**As always, my work is designed with Chinese ESL student in mind. Please consider this when reading.
Corporate Finance has 3 main types of Financial Documents:
- Balance Sheet ~ Value of the Company (How it is divided between Debt and Equity)
- Income Statement ~ Specific Use of Assets and Liabilities
- Cash Flow Statement ~ How Cash is Handled from the moment it enters the company until it leaves.
Balance Sheet
We all know that Revenue has to be bigger than Costs/Expenses if the company is going to be successful (Revenue – Cost = Profit). And if you are a financial manager, your legal responsibility is to increase profits for the Shareholders (earn a profit).
However, for years all that companies worked with were Income Statements. Unfortunately many of them quickly realized they could hide money away in methods not put on the Income Statement. Not only that, but the Income Statement didn’t really outline all of the important factors used in looking at Profit. So now we have the Balance Sheet -a financial document intended to make everything more honest and clear.
The Balance Sheet summarizes the Assets, Liabilities, and Equity at a certain date.
- It is an overall summary of what the company looks like.

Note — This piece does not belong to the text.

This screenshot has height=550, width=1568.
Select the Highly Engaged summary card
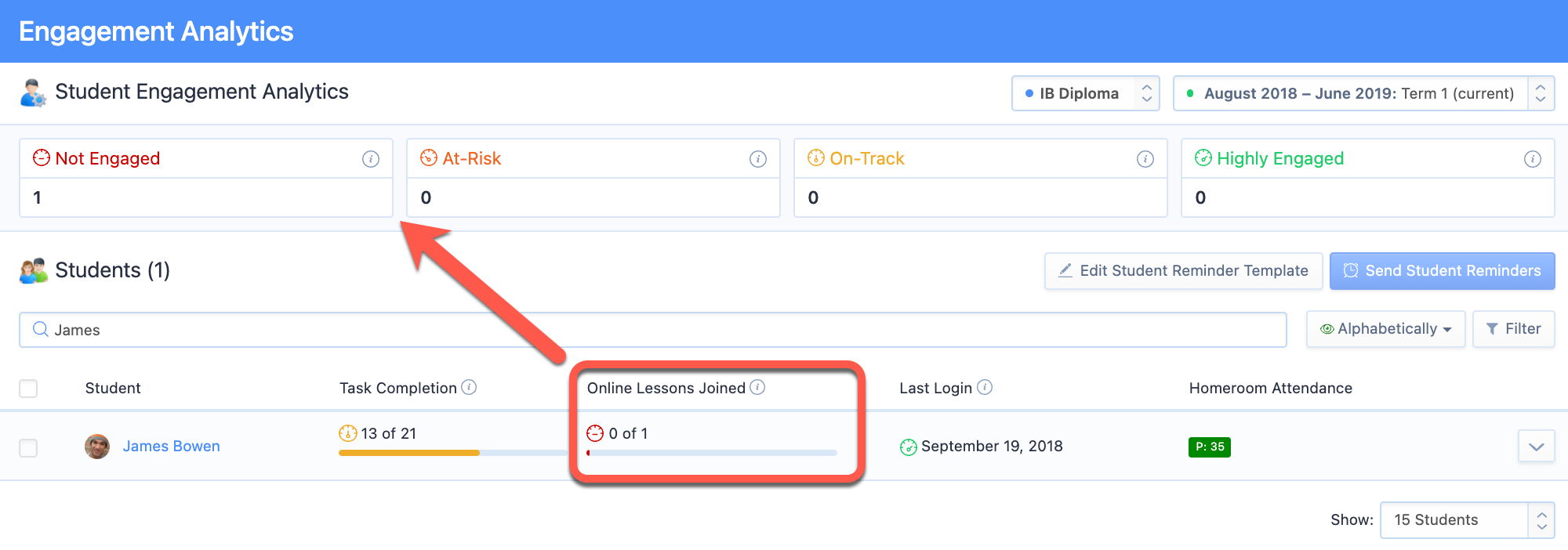point(1368,178)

- It explains to the Business how well the company is functioning
- It explains to Owners how well their Equity is doing
- In general, it tells us if the company will be profitable or not.

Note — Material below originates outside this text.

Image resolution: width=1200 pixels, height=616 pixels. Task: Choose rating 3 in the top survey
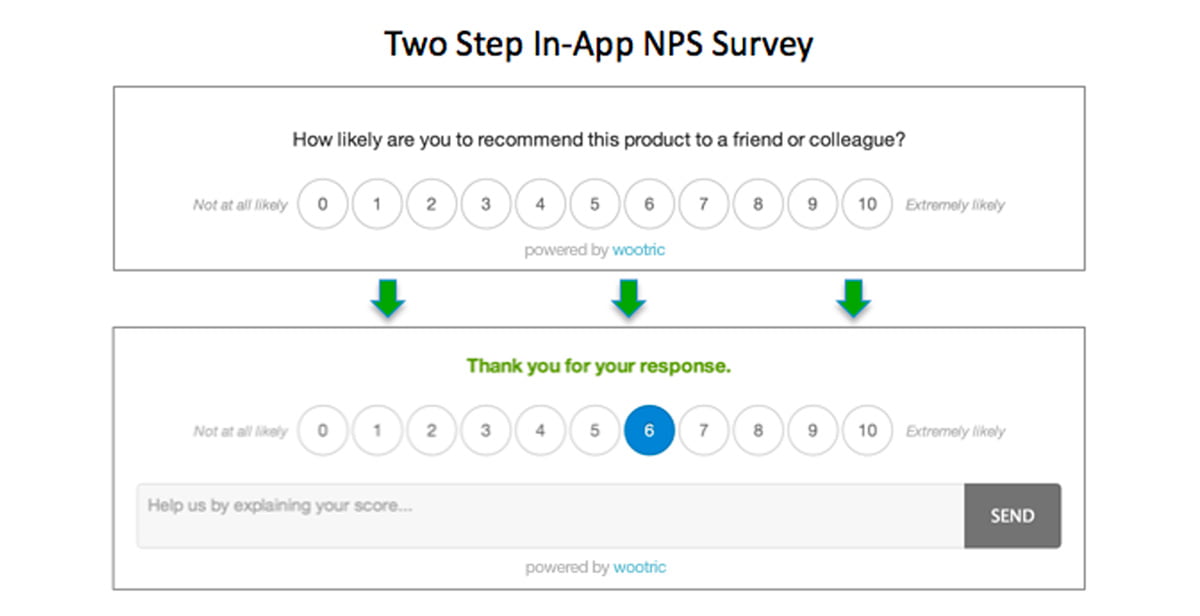tap(486, 205)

For example, how much is the company worth July 2016?
General Equation (Assets = Equity – Liabilities)
- Assets = Everything owned by the company. Obtained by either creating capital or obtaining debts (borrowing money)
- Current Assets –Assets that will be turned into cash within 1 Year
- Long-Term (Fixed) Assets – Assets that will be turned into cash within more than 1 Year
- Intangible Assets – Assets that you cannot see, but that still exist
- Liabilities = All the debt the company has to pay
- Current Liabilities—Debts to be paid this year.
- Long-Term Liabilities—Debts to be paid in more than 1 year.
- Equity (Net Worth) = Assets – Liabilities (The Company’s Value for the owners)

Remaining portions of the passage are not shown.